The sources confirmed an earlier report in the Guardian newspaper that the meeting had been cancelled.
The scrapping of the multi-billion-dollar submarine contract, struck in 2016, has triggered a diplomatic crisis, with Paris recalling its ambassadors from Washington and Canberra.
France claims not to have been consulted by its allies, while Australia says it had made clear to Paris for months its concerns over the contract.
French President Emmanuel Macron and U.S. President Joe Biden will speak by telephone in the coming days to discuss the crisis, the French government’s spokesman said.
“President Biden asked to speak to the President of the Republic and there will be a telephone discussion in the next few days between President Macron and President Biden,” Gabriel Attal said.
France would be seeking “clarification” over the cancellation of a submarine order, Attal said.

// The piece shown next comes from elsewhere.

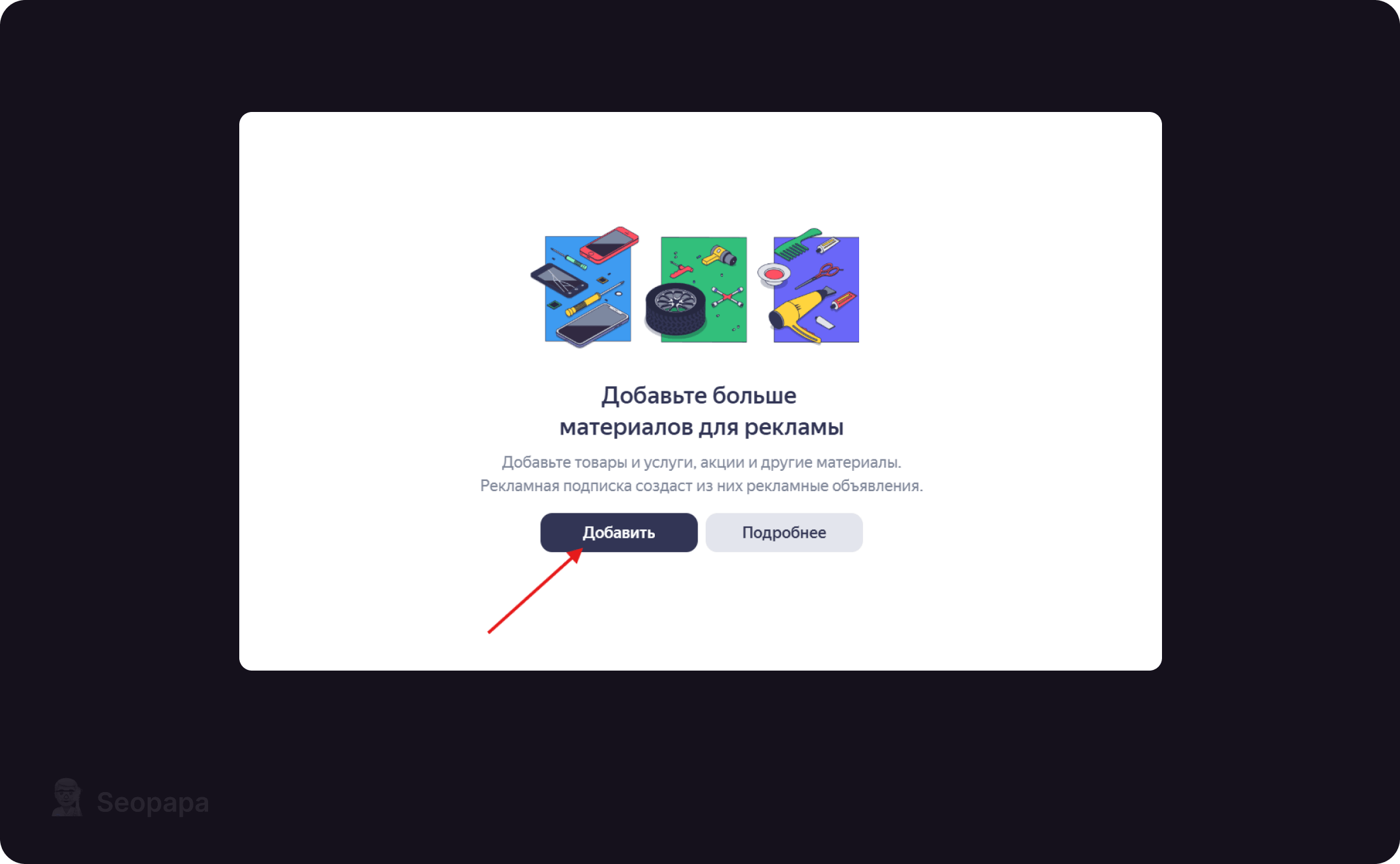
Task: Click the Seopapa mascot logo icon
Action: (67, 797)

After the initial “shock” of the cancellation, discussions would need to take place over contract clauses, notably compensation for the French side, Attal added.
This was the first time ever that France has recalled its ambassador to the U.S., according to the French foreign ministry.
Foreign Minister Jean-Yves Le Drian said in a written statement that the French decision, on request from President Emmanuel Macron, “is justified by the exceptional seriousness of the announcements” made by Australia and the United States.
He said Australia’s decision to scrap a big French conventional submarine purchase in favor of nuclear subs built with U.S. technology is “unacceptable behavior between allies and partners.”
Ambassador Philippe Etienne tweeted the announcements are “directly affecting the vision we have of our alliances, of our partnerships and of the importance of the Indo-Pacific for Europe.”
The Biden administration has been in close contact with French officials about the decision to recall Etienne to Paris, National Security Council spokesperson Emily Horne said.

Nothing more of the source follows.